Posted by Jake Reynolds on October 27, 2010

FireSheep is a Firefox browser extension written by Eric Butler and released at Toorcon 12. It allows anyone to hijack users' sessions from a large list of popular sites including FaceBook, Google, and Salesforce. It does so by sniffing session cookies from cleartext (non-HTTPS) web connections to the target sites. It currently operates on shared-medium networks like wireless and Ethernet hubs but a little ARP-poisoning would probably make it work on most switched LANs.

Web application security best practices mandate the use of SSL for the transfer of any sensitive information and this includes session cookies. The problem is that many popular sites allow cleartext HTTP connections in addition to HTTPS connections. All it takes is one cleartext HTTP request containing a user's session cookie to impersonate that user on a site.

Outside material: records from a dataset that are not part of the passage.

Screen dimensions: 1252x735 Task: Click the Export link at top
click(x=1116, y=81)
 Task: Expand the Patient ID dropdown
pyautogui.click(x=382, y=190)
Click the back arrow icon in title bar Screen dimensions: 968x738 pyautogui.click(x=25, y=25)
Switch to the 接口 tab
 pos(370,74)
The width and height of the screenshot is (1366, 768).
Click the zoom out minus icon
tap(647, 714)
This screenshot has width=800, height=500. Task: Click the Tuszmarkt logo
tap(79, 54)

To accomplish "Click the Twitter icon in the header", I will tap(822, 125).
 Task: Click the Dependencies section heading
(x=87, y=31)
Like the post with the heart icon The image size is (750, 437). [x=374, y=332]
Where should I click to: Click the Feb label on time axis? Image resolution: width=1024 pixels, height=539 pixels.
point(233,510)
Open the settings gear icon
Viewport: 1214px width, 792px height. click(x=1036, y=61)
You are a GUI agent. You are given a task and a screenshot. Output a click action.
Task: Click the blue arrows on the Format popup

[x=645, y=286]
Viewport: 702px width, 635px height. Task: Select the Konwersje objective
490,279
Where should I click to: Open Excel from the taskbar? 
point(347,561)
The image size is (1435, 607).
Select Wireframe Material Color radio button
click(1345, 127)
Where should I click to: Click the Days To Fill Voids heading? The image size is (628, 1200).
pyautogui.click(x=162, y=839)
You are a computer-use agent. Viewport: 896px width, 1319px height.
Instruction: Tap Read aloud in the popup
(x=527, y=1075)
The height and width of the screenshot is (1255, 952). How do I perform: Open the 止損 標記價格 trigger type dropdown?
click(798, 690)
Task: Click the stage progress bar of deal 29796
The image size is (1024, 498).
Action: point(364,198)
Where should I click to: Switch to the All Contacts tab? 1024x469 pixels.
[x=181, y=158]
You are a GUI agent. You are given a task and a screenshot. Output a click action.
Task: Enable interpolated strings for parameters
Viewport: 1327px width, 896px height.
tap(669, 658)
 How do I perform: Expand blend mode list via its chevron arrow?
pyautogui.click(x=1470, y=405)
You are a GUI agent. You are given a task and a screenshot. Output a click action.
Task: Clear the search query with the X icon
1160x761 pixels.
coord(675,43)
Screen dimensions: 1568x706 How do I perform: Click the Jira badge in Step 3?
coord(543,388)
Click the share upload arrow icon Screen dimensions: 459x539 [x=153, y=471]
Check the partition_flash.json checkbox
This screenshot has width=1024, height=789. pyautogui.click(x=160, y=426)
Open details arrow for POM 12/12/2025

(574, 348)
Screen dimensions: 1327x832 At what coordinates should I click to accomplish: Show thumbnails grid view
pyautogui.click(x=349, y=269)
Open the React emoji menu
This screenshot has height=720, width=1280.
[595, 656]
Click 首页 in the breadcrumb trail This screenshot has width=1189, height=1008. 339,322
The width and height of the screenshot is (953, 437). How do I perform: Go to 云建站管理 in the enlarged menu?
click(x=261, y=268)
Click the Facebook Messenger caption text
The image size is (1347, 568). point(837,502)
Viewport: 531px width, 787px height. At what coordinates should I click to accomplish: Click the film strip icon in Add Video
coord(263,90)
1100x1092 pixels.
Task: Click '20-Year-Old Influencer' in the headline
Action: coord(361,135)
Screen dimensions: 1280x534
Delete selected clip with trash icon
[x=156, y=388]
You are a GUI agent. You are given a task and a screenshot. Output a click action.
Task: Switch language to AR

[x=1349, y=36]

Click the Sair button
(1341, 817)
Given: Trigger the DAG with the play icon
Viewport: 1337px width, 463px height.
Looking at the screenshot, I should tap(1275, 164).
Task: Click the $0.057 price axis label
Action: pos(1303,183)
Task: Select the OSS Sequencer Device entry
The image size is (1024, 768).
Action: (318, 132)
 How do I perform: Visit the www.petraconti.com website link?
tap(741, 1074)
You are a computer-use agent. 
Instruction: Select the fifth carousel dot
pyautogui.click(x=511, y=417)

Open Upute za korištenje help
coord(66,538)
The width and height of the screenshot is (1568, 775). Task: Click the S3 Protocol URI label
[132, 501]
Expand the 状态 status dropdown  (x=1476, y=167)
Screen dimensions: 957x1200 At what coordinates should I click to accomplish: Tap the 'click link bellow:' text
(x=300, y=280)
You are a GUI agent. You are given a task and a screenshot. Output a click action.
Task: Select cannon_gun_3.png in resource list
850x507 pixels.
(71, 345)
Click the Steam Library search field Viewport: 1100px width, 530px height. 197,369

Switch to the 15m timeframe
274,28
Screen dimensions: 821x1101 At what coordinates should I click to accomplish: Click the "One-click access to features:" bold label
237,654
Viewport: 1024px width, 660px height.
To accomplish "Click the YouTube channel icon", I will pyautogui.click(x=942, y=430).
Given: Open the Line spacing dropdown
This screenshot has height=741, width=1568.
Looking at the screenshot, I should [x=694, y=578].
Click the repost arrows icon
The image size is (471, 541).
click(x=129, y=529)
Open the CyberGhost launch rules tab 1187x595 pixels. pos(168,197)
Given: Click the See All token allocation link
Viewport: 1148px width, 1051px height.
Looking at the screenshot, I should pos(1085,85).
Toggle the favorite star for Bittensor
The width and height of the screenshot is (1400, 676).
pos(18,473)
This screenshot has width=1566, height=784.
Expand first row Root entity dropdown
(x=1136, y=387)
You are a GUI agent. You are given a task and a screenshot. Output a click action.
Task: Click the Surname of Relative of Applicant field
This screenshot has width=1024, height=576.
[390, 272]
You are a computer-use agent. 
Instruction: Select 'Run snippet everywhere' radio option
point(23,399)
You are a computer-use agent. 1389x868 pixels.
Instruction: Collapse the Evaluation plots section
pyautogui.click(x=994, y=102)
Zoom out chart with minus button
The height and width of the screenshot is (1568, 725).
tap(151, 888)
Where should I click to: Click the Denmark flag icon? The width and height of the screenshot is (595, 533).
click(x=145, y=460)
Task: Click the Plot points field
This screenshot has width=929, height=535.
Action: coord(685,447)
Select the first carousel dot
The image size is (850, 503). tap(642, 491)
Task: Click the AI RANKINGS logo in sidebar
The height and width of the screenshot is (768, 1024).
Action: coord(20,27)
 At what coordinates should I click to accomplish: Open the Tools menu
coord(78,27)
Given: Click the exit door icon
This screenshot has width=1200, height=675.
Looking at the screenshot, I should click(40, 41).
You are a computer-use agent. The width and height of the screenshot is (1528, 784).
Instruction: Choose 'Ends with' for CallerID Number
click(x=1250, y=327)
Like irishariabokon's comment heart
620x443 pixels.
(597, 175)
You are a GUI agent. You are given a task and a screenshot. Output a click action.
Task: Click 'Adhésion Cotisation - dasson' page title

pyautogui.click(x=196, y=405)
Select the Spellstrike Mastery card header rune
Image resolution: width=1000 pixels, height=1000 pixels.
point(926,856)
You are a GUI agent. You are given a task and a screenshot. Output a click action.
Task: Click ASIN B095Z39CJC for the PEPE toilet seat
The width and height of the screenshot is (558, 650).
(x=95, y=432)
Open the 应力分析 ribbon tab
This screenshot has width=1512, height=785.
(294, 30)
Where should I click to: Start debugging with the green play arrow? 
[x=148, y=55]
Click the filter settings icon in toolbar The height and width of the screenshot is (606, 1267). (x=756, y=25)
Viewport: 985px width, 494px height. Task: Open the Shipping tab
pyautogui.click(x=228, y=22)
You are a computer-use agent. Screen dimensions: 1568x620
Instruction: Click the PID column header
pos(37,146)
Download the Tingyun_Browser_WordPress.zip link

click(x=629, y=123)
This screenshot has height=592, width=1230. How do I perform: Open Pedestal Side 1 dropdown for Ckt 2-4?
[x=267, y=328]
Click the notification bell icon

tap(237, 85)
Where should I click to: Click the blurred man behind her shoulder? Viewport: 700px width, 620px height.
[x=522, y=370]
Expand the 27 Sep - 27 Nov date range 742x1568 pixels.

There have been a lot of suggestions about how to prevent one's sessions from being stolen via FireSheep or other tools that use the same attack method. ForceTLS is a Firefox extension that allows users to configure which domains they want to automatically enforce SSL connections to. Good luck to all of you IE users on that one.



I'm surprised that there haven't been more conversations about how to secure web applications to protect users from these attacks... you know... so they don't have to protect themselves. Here are a list of suggestions that web developers should follow in order to accomplish this:

  1. If possible, only support HTTPS and make users explicitly enter https://a.b.c to access the site.
  2. The last suggestion isn't possible due to business requirements in a lot of applications. Cleartext requests should be redirected to secure connections in this case.
  3. Developers should ensure that sensitive cookies have their paths and domains configured such that they are only sent to URLs where session cookies are needed. For instance: Set a path of "/auth/" rather than "/" so that cookies are only sent with requests to "/auth/whatever" and not to "/javascripts/script.js."
  4. Use "Secure" cookies so that browsers will not send them out insecure (non-HTTPS) channels.

Of course, this is all kind of a moot point since man-in-the-middle attacks succeed most of the time even in the presence of SSL. This is because users are usually willing to accept browser certificate warnings. Still, FireSheep is a very cool extension and helps shed light on a ubiquitous problem.